___ Recorded information

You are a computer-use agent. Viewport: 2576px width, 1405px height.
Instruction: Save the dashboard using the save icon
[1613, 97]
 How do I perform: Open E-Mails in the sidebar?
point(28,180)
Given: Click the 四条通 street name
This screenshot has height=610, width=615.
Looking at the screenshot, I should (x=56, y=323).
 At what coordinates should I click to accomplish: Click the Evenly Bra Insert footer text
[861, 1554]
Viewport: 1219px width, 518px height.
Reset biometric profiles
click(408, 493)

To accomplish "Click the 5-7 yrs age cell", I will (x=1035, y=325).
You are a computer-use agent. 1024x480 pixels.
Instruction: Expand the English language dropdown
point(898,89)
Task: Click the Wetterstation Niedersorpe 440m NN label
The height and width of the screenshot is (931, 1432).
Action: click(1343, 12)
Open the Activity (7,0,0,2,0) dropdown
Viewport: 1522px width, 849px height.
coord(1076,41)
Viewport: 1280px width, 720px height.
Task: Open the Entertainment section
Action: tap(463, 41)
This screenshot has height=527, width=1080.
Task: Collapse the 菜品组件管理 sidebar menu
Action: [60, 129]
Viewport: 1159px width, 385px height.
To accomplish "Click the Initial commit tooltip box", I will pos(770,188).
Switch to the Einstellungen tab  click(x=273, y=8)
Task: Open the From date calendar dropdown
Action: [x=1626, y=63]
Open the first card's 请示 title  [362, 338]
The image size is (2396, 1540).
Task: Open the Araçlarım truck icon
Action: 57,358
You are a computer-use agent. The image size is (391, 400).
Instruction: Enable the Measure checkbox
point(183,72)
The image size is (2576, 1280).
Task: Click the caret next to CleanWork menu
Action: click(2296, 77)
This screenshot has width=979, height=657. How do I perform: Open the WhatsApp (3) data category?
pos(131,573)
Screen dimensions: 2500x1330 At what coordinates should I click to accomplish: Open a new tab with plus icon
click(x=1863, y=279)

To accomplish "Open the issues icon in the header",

______

■ **The exercise**
Reproduce all of the items above, word for word and in their original order.

■ **Answer for the task**
You are a computer-use agent. Viewport: 2576px width, 1405px height.
Instruction: Save the dashboard using the save icon
[1613, 97]
 How do I perform: Open E-Mails in the sidebar?
point(28,180)
Given: Click the 四条通 street name
This screenshot has height=610, width=615.
Looking at the screenshot, I should (x=56, y=323).
 At what coordinates should I click to accomplish: Click the Evenly Bra Insert footer text
[861, 1554]
Viewport: 1219px width, 518px height.
Reset biometric profiles
click(408, 493)

To accomplish "Click the 5-7 yrs age cell", I will (x=1035, y=325).
You are a computer-use agent. 1024x480 pixels.
Instruction: Expand the English language dropdown
point(898,89)
Task: Click the Wetterstation Niedersorpe 440m NN label
The height and width of the screenshot is (931, 1432).
Action: click(1343, 12)
Open the Activity (7,0,0,2,0) dropdown
Viewport: 1522px width, 849px height.
coord(1076,41)
Viewport: 1280px width, 720px height.
Task: Open the Entertainment section
Action: tap(463, 41)
This screenshot has height=527, width=1080.
Task: Collapse the 菜品组件管理 sidebar menu
Action: [60, 129]
Viewport: 1159px width, 385px height.
To accomplish "Click the Initial commit tooltip box", I will pos(770,188).
Switch to the Einstellungen tab  click(x=273, y=8)
Task: Open the From date calendar dropdown
Action: [x=1626, y=63]
Open the first card's 请示 title  [362, 338]
The image size is (2396, 1540).
Task: Open the Araçlarım truck icon
Action: 57,358
You are a computer-use agent. The image size is (391, 400).
Instruction: Enable the Measure checkbox
point(183,72)
The image size is (2576, 1280).
Task: Click the caret next to CleanWork menu
Action: click(2296, 77)
This screenshot has width=979, height=657. How do I perform: Open the WhatsApp (3) data category?
pos(131,573)
Screen dimensions: 2500x1330 At what coordinates should I click to accomplish: Open a new tab with plus icon
click(x=1863, y=279)

To accomplish "Open the issues icon in the header",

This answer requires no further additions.